If that happens, Christians who closely watch prophecy will have to wrestle with an perplexing question: What happens to the Ezekiel 38 scenario if Iran suddenly becomes pro-Western?

For many prophecy watchers, the idea feels like a wrench thrown into the gears of expectation. If Persia is no longer hostile to Israel, the alignment described in Ezekiel appears, at least temporarily, to drift farther away. A nation once viewed as a central aggressor could suddenly become a reluctant partner of Western powers.

But history--and Scripture--warn believers against assuming that today's headlines define tomorrow's prophetic reality.


Even now, the situation remains fluid. Russia and Turkey have expressed strong opposition to the attacks against Iran and have called for restraint showing they are still very much friends of Iran.

Moments like that may seem small, but they reveal something deeper: alliances in the region are fragile. What looks stable today can fracture tomorrow.

In fact, this kind of instability may actually move the world closer to the conditions described in Ezekiel rather than further away.

The prophecy describes Israel dwelling in relative security before the invasion occurs. The nation is portrayed as prosperous, confident, and somewhat at ease--conditions that historically have rarely existed in Israel's modern history.
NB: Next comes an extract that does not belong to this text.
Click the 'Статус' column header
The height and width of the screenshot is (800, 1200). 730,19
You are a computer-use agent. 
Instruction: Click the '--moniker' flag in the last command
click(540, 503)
Yet if Iran's current regime were removed and tensions in the region temporarily cooled, Israel might indeed experience a greater sense of security.

Such a shift could paradoxically fulfill another key element of the prophecy: a moment when Israel appears less guarded and more stable than its enemies expect.
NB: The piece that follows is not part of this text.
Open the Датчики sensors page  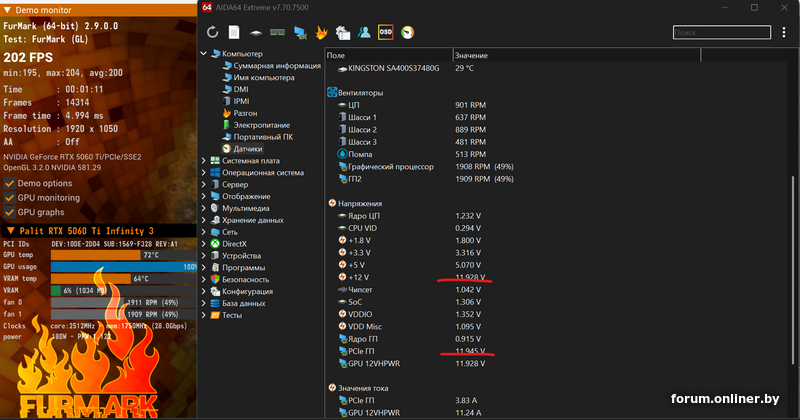(250, 148)
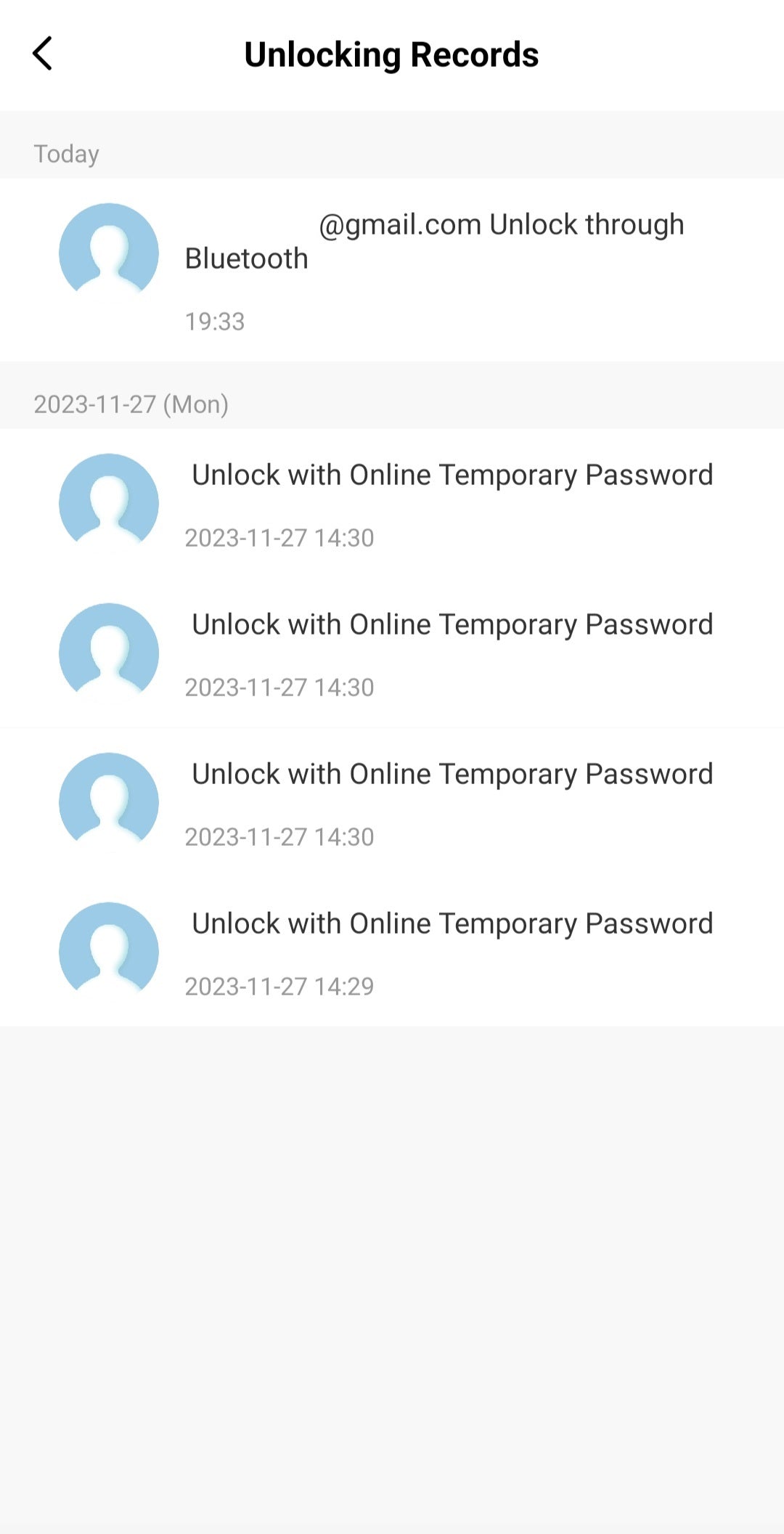
Task: Tap avatar of the 14:29 unlock record
Action: click(x=109, y=951)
For Christians watching these events unfold, the lesson is both humbling and encouraging.

Prophecy has never unfolded according to human timelines.
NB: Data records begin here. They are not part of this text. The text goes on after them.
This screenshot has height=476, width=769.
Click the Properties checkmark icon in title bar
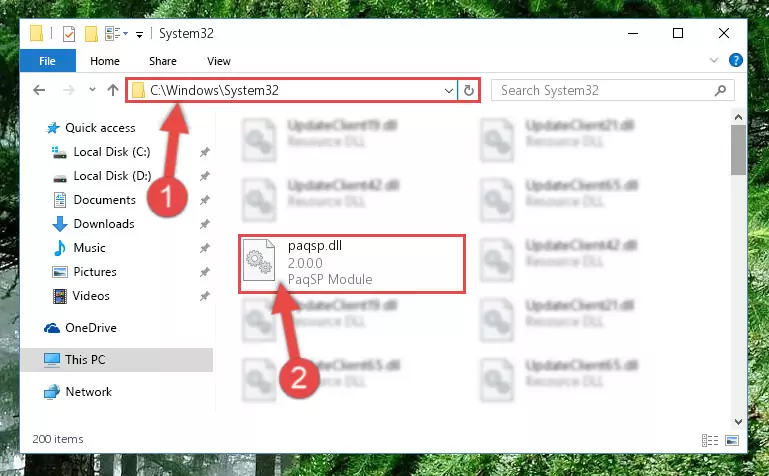[69, 34]
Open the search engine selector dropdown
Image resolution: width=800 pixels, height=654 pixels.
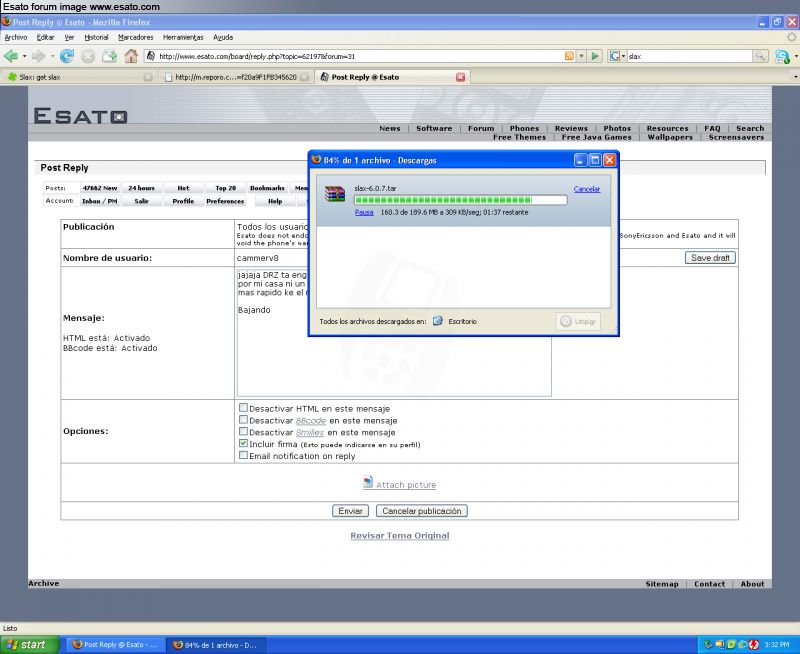pyautogui.click(x=622, y=56)
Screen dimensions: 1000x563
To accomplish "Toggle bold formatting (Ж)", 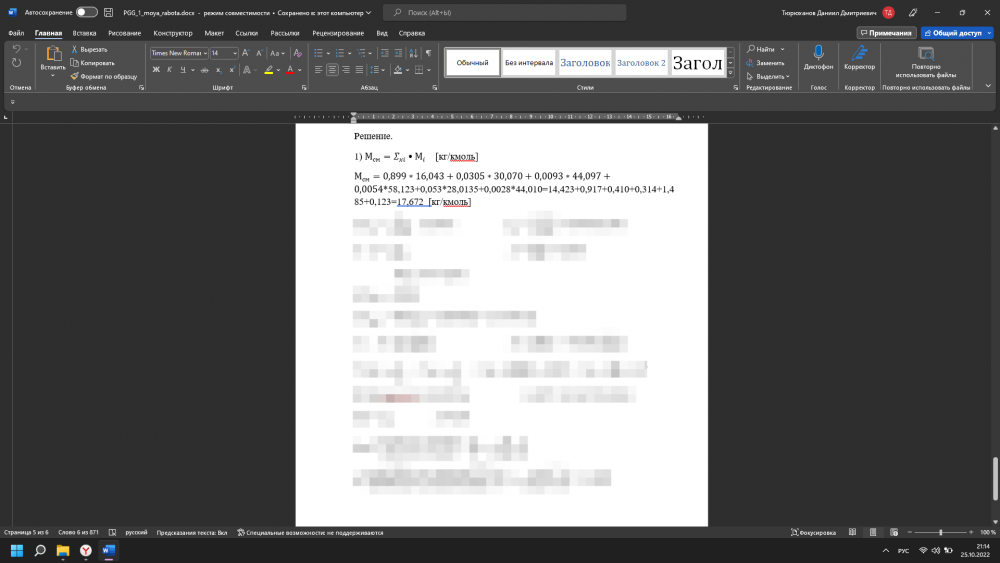I will pos(156,70).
Consider how believers once struggled with the prophetic promises about Israel itself. For nearly 2,000 years, Christians read passages predicting that the Jewish people would return to their ancient homeland. They read about Israel becoming a nation again, about deserts blooming, about prosperity and military strength.

Yet for centuries, there was no Israel.  Many people assumed the prophecies regarding Israel were allegories or to be replaced by the Church.

The Jewish people were scattered across the globe. Empires rose and fell. Skeptics mocked the idea that the ancient nation described in the Bible could ever reappear.

And then, in 1948, the impossible happened.

At the United Nations, the modern state of United Nations recognized the rebirth of Israel in a single historic moment--an event many Christians saw as the fulfillment of biblical prophecy unfolding before their eyes.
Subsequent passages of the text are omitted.